THESIS: Health status of street vendors in Bangui, Central African Republic

No. of survey form /…………./

Date of completion of the questionnaire: /…………. /………. /…………/

Meeting place: ……………………….……………………………..

Sociodemographic characteristics

Q1- Gender: /……… / 1 = Male 2 = Female

Q2- Age: /………. / in years

Q3- Marital status: /…………/

1- Married 2- Single 3- Divorced 4- Widowed

Q4- Place of residence: /………./

Neighborhood: ……………………………………………………

1- Urban 2- Peri-urban (Bimbo/Begoua) 3- Rural

Q5- Occupation: /……………………………………………………………./

Q6- Level of education: /……../

1 = Never been to school 2 = Primary

3 = Secondary 4 = University

Q7- Level of income (monthly income): /………/

1- Very low (15,000 - 50,000 F)

2- Low (50,000 - 100,000 F)

3- Medium (100,000 - 150,000 F)

4- Satisfactory (150,000 - 200,000 F)

Q8- Nature of products sold: …………………………………

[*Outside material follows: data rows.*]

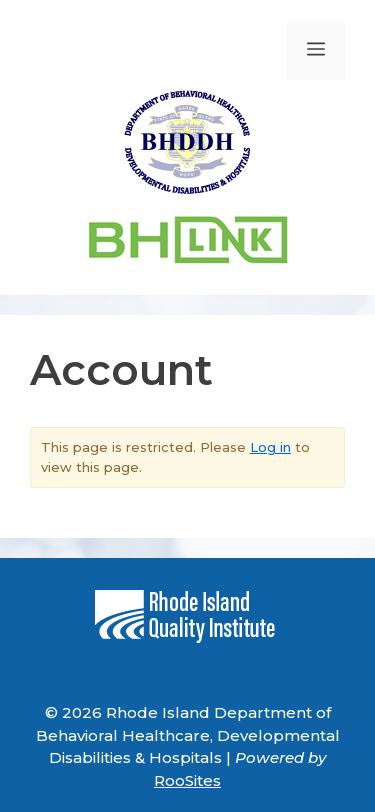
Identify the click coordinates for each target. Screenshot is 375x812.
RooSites (187, 780)
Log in (270, 447)
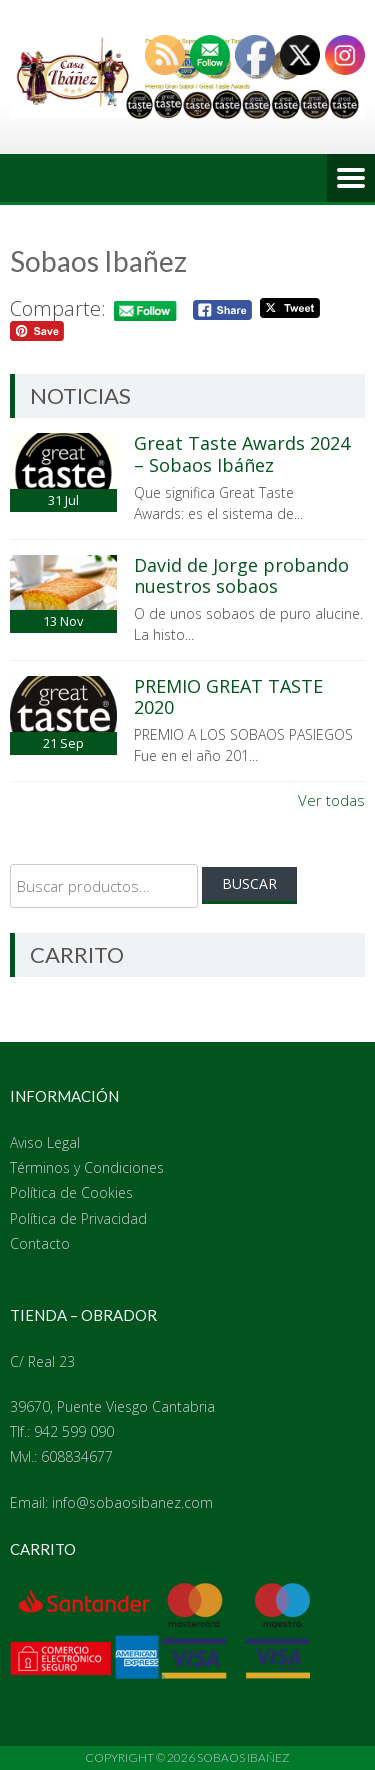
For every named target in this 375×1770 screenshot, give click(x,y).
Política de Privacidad (78, 1218)
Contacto (40, 1243)
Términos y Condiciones (87, 1167)
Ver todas (331, 800)
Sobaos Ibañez (243, 1757)
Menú (351, 178)
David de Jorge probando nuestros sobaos (241, 576)
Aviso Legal (45, 1142)
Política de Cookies (71, 1192)
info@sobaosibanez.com (132, 1502)
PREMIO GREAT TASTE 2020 (228, 697)
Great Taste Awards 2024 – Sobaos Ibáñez (242, 454)
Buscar (249, 883)
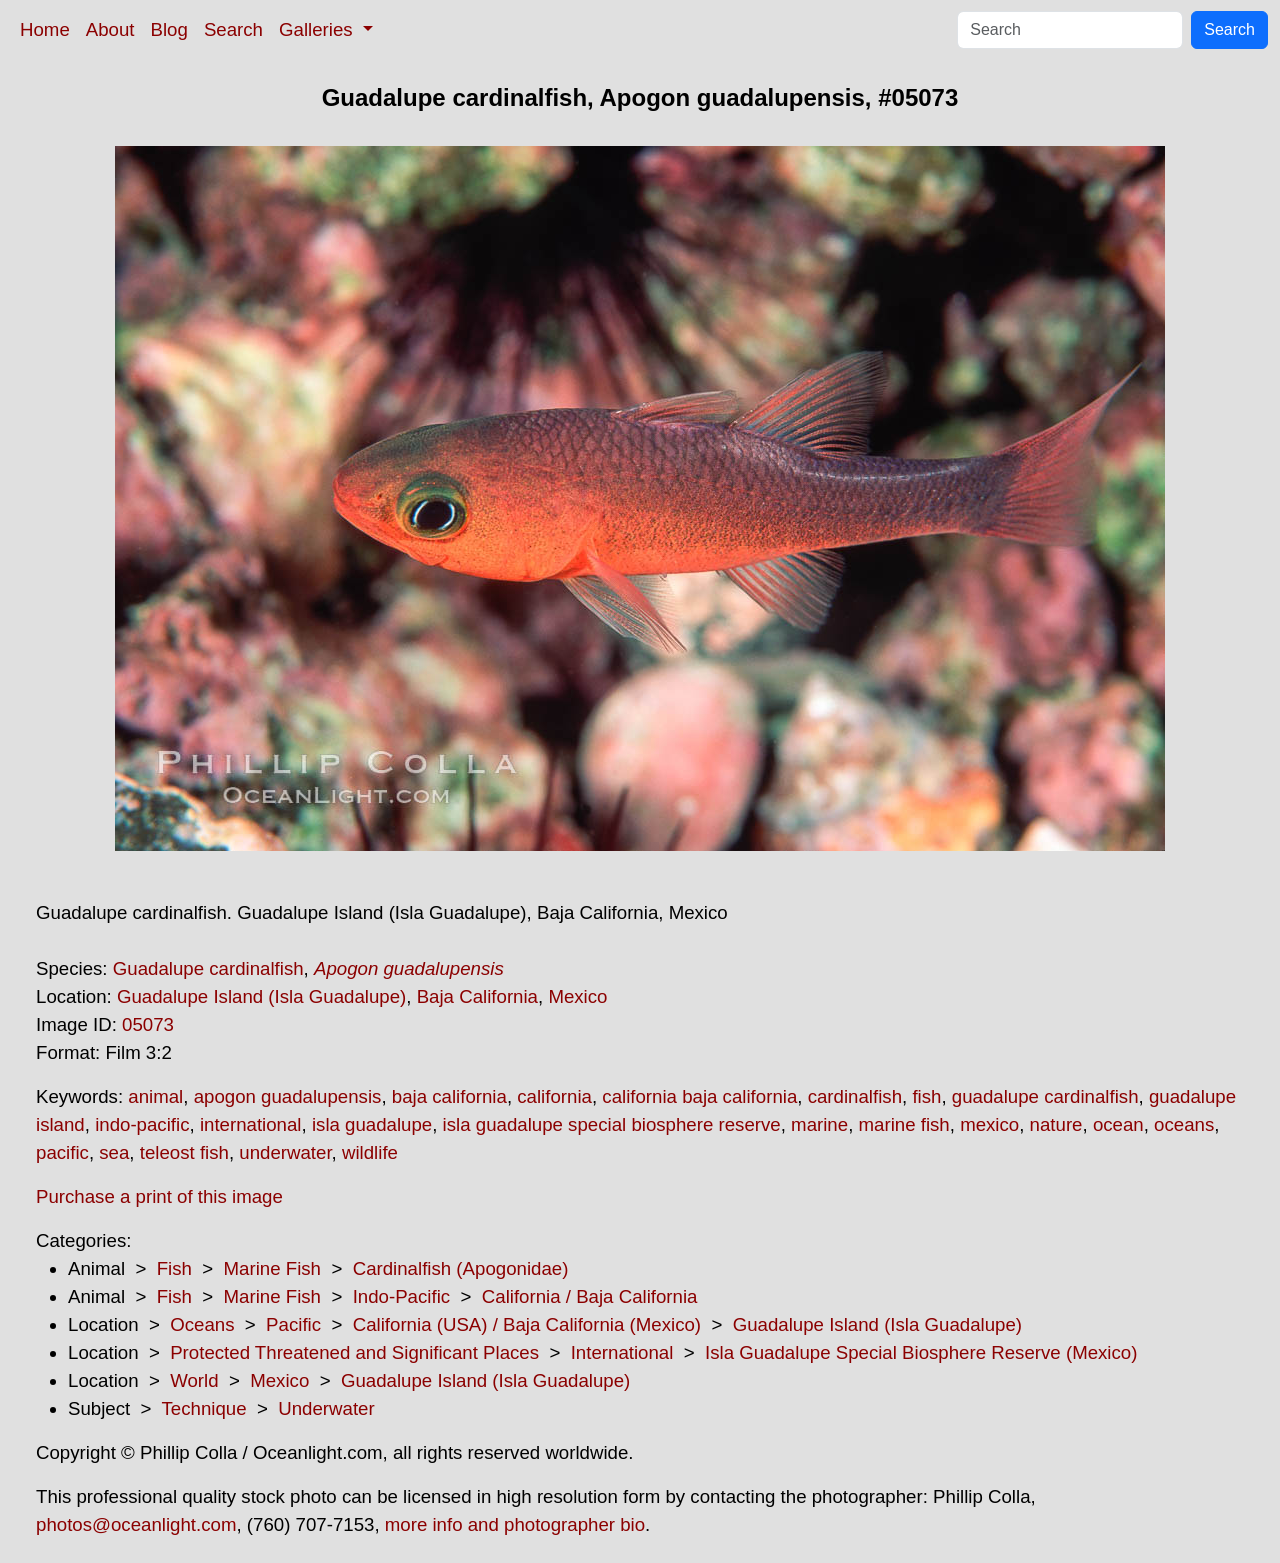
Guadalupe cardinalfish (208, 968)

Q9- The average daily turnover (recipe): …………………………

Q10- Daily profit: ………………………………..

Q11- Daily expenses:……………………………………..

Q12- Work itinerary: …………………………………

Q13- Estimated distance traveled (in km): ……………………

Q14- These health complaints:

1- Headaches: 1 = Yes /___/ No /___/

2- Polyartralgia: 1 = Yes /___/ No /___/

3- Foot pain: 1 = Yes /___/ No /___/

4- Pain in the lower back: 1 = Yes /___/ No /___/

5- Joint, neck and shoulder stiffness 1 = Yes /___/ No /___/

If yes, specify the joints concerned: …………………………………

6- Sensation of temporary blockage of the joints: 1 = Yes /___/ No /___/ Which joints

7- Leg swelling: 1=Yes /___/ No /___/

8- Varicose veins: 1 = Yes /___/ No /___/

9- Generalized muscle fatigue: 1 = Yes /___/ No /___/

10- Other complaints to be specified: ...........................................

Q15- This personal history: …......................................….

Q16- How does he deal with these complaints: Yes /___/ No /___ /

Traditional pharmacopoeia /___/ Modern medicine /___/

If Modern medicine, names of drugs:

Q17- The dose taken:

Q18- Is he a drug addict? (to be deducted from the previous question) If yes, specify

Alcohol consumption:

type: beer, liqueur, ngbako, kangoya, wine, or other

quantity:

Cleanliness:

How many times you shower per day

What time do you take your shower

clean dirty /___/

Conflicts of Interest

The authors declare no conflicts of interest regarding the publication of this paper.